PACOTTI

  1. Image
    Sheldon Pacotti, pictured in 2035.
  2. Image
    Efua Amankwah-Crouse in 2040.

PACOTTI is named after Sheldon Pacotti, whose work inspired Efua Amankwah-Crouse to create the first prototype at Google.

PACOTTI is an applied architectural component for deep learning systems. It combines an attention-based transformer architecture with a reconfigurable differentiable neural computer (DNC), which enables artificial intelligence (AI) systems to dynamically infer, transform, recombine and generalise high-level conceptual structures without the need for explicit training on bulk data sets.

The introduction of PACOTTI is considered the beginning of the third generation of AI. Unlike second-generation AI architectures, which relied on minimum learning, maximum scale (MLMS) approaches that contributed to model collapse, PACOTTI allows for dynamic substructures that rapidly create and align bespoke attention models as new task-relevant information is provided.

PACOTTI’s ability to create neural substructures to solve problems for which there is no human analogue has subsequently enabled the architecture to be applied more widely to other classes of problem, most notably serving as the core processing technology for neural colloids.

History

Predecessors

The explosion of interest in artificial intelligence (AI) technology in the 2010s led to a wave of architectures known as second-generation AI systems, defined by their emphasis on training large foundational models using extremely large data sets. [1] The best-known example of this was the transformer architecture, which emerged in the late 2010s and remained popular until the early 2030s. [2]

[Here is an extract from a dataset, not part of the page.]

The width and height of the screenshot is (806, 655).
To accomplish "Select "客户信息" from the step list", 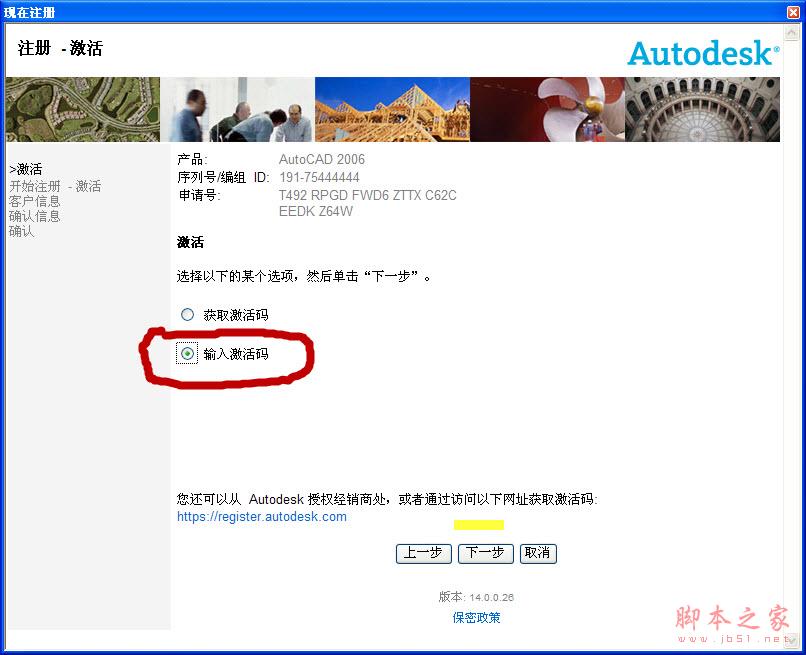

First-generation AI models mostly relied on recurrence to train their model weights, a process which is slow and inefficient. Second-generation models improved this through architectures and structures which allowed parallelisation, which made it possible to obtain improved performance through larger-scale investment and infrastructure rather than innovations in algorithms or system design. [3]

Google

In 2031, Google‘s AI centre in Accra formed the Speechriver team, one of a number of Google research projects aimed at indirectly exploring alternative machine learning architectures. Speechriver’s aim was to research comprehension and translation of African languages, particularly the Niger-Congo language family and dialect continuums across sub-Saharan Africa. This problem was considered relevant to addressing model collapse because of the high number of languages, complex dialect continuums, and unavailability of data for many language subgroups, forcing retraining on ambiguous and error-prone information. [4]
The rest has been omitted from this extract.